Mia dan Kanaya menarik koper dengan susah payah menuju ke titik kumpul semua mahasiswa yang akan berangkat. Ratusan orang berkumpul di lapangan bola dengan jaket almamater biru dengan lambang Universitas Islam Darussalam. Mia berjalan memandu jalan untuk Kanaya sambil melihat peta lokasi mobil penumpang yang akan dia tumpangi. Mobil nomor empat puluh.

“Ini dia!” Mia bersorak girang begitu melihat mobil merah maroon masih baru terparkir dengan angka nomor empat puluh di kaca depan. Lengkap dengan denah posisi duduk setiap penumpang. Mia akan duduk di dekat jendela, bagian depan. “Untung aku duduknya di dekat jendela.”

Kanaya mendengus tidak suka. Bukan perkara duduk di mana. Dia masih tidak rela sepupunya berangkat ke perbatasan dengan segala kemungkinan buruk menanti. Belum ramai di sekitar mobil, meskipun dia melihat koper-koper ditinggal pemiliknya begitu saja di sana. Mereka pastilah sedang berkumpul di suatu tempat. Berbincang dengan teman atau menerima nasihat dari keluarganya. Kanaya merasa ada aura aneh di sekelilingnya. Bukan perasaan biasa yang dia alami di rumah. Kali ini beda.

Kanaya memandang sekeliling saat Mia sibuk mengirimkan pesan ke grup kecamatan Simpang Kanan. Seorang lelaki berblangkon hitam di dalam kegelapan mengintai mereka. Kanaya mengangkat langkah pertama untuk mendatangi beberapa mobil tempat orang tua itu berada.

“Ke mana, Dek?” Sebuah suara menahan langkah Kanaya. Kanaya menunjuk ke arah lelaki berblangkon. Mata Kanaya tidak menemukan lagi lelaki itu. Dia memilih berdiri di sana dan mengobrol dengan lelaki yang ternyata supir mobil nomor empat puluh. Lelaki itu namanya Erwin.

“Mobil mana rupanya kau?” tanya Erwin dengan logat Batak yang halus.

“Bukan aku, Bang. Adikku, Mia.” Kanaya menunjuk ke arah Mia yang sudah duduk di atas kopernya sambil berbalas chat. “Itu orangnya. Abang jaga dia, ya. Dia anaknya keras kepala.”

Erwin melihat ke arah Mia yang sedang duduk sendiri. Hanya sekali lihat saja, dia langsung dapat menyimpulkan anak itu bukan saja keras kepala. Dia terlihat keras di luar, tapi lemah di dalam. Tanpa membuat perjanjian tambahan Erwin mengangguk. Mengiyakan permintaan Kanaya.

Kanaya tidak mengerti mengapa hatinya memerintah untuk percaya pada Erwin. Itulah yang terjadi. Dia mempercayakan sepupunya pada supir yang hanya akan menemani adiknya beberapa jam saja selama perjalanan ke Sinatas. Hanya beberapa menit, Kanaya juga sudah mulai merasa akrab dengan Erwin. Memang Kanaya mudah bergaul dengan siapa saja. Sikap luwesnya memudahkan Kanaya bergaul dengan siapa saja, termasuk dengan Erwin.
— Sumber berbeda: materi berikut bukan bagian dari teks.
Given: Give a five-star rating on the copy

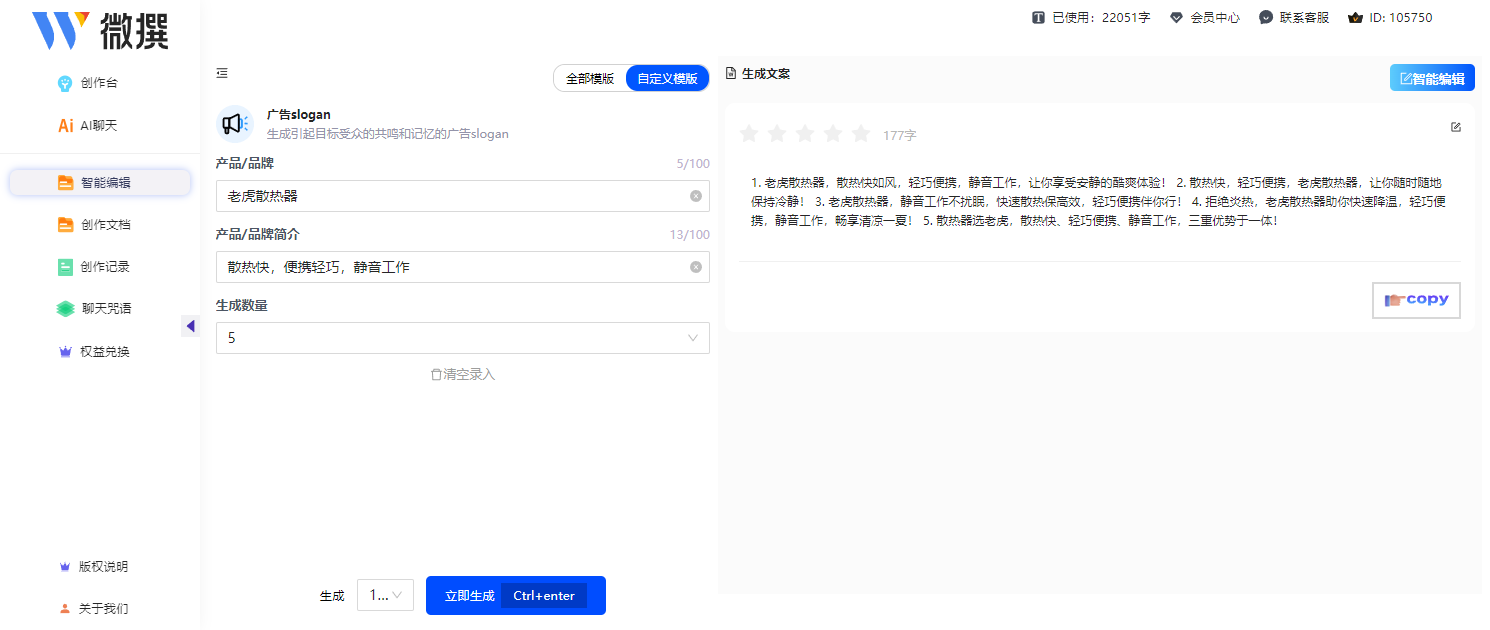Looking at the screenshot, I should [860, 132].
Satu jam kemudian, dari pengeras suara diumumkan jika mereka akan segera berangkat. Beberapa orang memeluk temannya. Keluarga-keluarga ada yang saling berpelukan sambil menangis. Seolah mereka akan pergi takkan kembali. Kanaya mendatangi Mia yang sudah berkumpul dengan beberapa penumpang lain di mopen nomor empat puluh. Kanaya memeluk Mia erat. Sama seperti keluarga lain.
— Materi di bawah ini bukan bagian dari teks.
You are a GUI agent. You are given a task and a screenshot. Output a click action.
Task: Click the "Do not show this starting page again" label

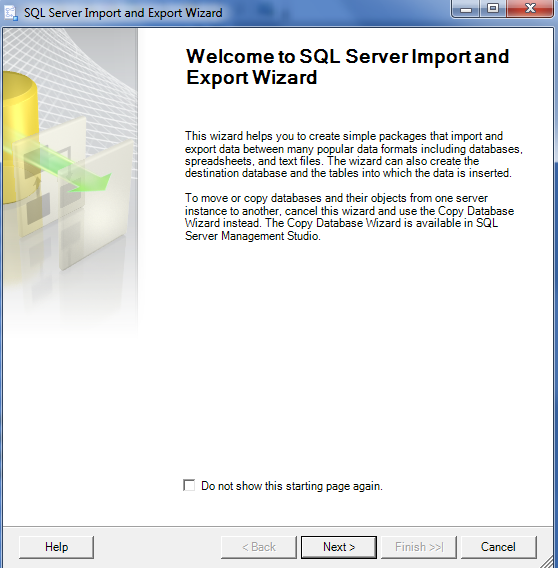pos(292,486)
“Kau jaga diri baik-baik di kampung orang,” pesan Kanaya. Logatnya sudah sama dengan Erwin.

Mia tertawa ngakak. Sudah dia tebak, hanya beberapa menit, cara Kanaya berbicara akan rusak dengan logat orang lain. Itulah Kanaya, selalu luwes dan gampang mengikuti cara orang lain berbicara. Nilai lebih dari kakak sepupunya.

Mia masuk ke mobil, sebuah tangan menahannya. Mia agak terkejut. Seorang perempuan berkulit putih pucat dengan tahi lalat menyebar memenuhi wajahnya. Dia tinggi menjulang. Senyumnya terlihat mengerikan. Mia balas tersenyum manis. Kata orang senyum Mia memang sangat manis, dia bisa menenangkan hatinya sendiri dengan senyum manis itu.

“Aku Wirda, boleh kita bertukar tempat? Aku sering mabuk perjalanan, muntah” pinta Wirda. Lebih tepatnya menawar.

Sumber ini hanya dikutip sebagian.